==== Provided material

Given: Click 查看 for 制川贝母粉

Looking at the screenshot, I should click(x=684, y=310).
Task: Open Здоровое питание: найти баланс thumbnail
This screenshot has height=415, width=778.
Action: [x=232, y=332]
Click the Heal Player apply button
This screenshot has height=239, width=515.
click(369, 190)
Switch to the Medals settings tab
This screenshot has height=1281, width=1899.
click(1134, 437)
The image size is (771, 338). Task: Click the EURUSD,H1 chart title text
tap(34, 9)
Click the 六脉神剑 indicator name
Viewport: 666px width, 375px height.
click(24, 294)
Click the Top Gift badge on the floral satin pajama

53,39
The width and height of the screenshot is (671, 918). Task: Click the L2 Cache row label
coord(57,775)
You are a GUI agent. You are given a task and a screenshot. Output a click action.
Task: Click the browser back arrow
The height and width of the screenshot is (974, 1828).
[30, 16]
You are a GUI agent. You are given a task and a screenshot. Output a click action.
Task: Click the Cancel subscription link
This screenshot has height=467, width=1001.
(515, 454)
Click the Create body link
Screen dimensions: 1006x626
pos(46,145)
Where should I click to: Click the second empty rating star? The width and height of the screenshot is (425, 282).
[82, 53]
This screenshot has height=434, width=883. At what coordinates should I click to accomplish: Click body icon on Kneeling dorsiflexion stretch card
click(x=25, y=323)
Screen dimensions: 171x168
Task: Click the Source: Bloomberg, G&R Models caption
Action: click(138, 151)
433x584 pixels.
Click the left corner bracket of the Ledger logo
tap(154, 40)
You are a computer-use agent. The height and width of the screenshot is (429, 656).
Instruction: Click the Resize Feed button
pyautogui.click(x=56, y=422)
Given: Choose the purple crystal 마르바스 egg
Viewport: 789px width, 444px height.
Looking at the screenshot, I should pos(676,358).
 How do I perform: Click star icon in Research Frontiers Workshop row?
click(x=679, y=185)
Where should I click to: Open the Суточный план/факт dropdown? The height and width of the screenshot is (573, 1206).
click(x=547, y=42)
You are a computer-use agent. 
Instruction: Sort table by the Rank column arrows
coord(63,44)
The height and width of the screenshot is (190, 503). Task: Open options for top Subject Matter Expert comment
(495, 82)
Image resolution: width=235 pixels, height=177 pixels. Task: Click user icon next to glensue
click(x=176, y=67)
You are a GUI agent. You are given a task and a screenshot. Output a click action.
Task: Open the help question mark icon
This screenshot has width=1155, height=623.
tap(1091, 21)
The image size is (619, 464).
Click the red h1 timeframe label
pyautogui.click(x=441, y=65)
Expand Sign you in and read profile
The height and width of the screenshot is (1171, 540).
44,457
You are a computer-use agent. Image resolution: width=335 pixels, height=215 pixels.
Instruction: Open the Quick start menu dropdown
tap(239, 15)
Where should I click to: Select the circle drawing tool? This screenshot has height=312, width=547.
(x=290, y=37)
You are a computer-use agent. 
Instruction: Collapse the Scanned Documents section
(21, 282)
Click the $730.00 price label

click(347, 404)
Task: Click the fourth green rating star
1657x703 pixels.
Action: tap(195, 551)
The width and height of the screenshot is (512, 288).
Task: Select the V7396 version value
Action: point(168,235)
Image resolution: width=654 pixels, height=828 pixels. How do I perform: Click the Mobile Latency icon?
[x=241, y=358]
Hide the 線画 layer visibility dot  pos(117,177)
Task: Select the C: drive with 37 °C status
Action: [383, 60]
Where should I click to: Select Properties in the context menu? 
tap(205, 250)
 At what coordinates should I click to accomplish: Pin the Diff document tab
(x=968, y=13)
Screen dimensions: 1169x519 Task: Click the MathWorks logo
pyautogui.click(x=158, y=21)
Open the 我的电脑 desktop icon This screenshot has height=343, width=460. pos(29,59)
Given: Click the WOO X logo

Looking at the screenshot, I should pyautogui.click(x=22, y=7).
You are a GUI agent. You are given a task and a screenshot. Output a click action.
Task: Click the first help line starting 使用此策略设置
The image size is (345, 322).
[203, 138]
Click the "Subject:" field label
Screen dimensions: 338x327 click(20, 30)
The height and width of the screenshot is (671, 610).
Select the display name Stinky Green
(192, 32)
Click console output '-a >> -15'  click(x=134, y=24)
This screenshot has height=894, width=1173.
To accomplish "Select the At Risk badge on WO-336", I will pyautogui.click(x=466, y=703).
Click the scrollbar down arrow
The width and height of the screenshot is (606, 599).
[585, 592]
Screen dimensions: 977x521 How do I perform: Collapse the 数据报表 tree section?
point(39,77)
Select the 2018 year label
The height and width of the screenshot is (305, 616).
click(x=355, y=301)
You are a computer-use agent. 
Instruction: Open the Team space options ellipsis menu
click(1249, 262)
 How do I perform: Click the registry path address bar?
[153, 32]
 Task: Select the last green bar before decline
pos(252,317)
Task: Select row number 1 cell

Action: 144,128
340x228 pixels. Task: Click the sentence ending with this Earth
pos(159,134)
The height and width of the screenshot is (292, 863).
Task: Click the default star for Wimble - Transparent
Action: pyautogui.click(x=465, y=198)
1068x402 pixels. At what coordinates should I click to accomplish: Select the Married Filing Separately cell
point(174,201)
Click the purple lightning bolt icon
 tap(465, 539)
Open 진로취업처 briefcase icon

========

### Task requirements
Quote the data word for word, from its first line down through the line that contains "pyautogui.click(x=56, y=422)".

### Result of this task
Given: Click 查看 for 制川贝母粉

Looking at the screenshot, I should click(x=684, y=310).
Task: Open Здоровое питание: найти баланс thumbnail
This screenshot has height=415, width=778.
Action: [x=232, y=332]
Click the Heal Player apply button
This screenshot has height=239, width=515.
click(369, 190)
Switch to the Medals settings tab
This screenshot has height=1281, width=1899.
click(1134, 437)
The image size is (771, 338). Task: Click the EURUSD,H1 chart title text
tap(34, 9)
Click the 六脉神剑 indicator name
Viewport: 666px width, 375px height.
click(24, 294)
Click the Top Gift badge on the floral satin pajama

53,39
The width and height of the screenshot is (671, 918). Task: Click the L2 Cache row label
coord(57,775)
You are a GUI agent. You are given a task and a screenshot. Output a click action.
Task: Click the browser back arrow
The height and width of the screenshot is (974, 1828).
[30, 16]
You are a GUI agent. You are given a task and a screenshot. Output a click action.
Task: Click the Cancel subscription link
This screenshot has height=467, width=1001.
(515, 454)
Click the Create body link
Screen dimensions: 1006x626
pos(46,145)
Where should I click to: Click the second empty rating star? The width and height of the screenshot is (425, 282).
[82, 53]
This screenshot has height=434, width=883. At what coordinates should I click to accomplish: Click body icon on Kneeling dorsiflexion stretch card
click(x=25, y=323)
Screen dimensions: 171x168
Task: Click the Source: Bloomberg, G&R Models caption
Action: click(138, 151)
433x584 pixels.
Click the left corner bracket of the Ledger logo
tap(154, 40)
You are a computer-use agent. The height and width of the screenshot is (429, 656).
Instruction: Click the Resize Feed button
pyautogui.click(x=56, y=422)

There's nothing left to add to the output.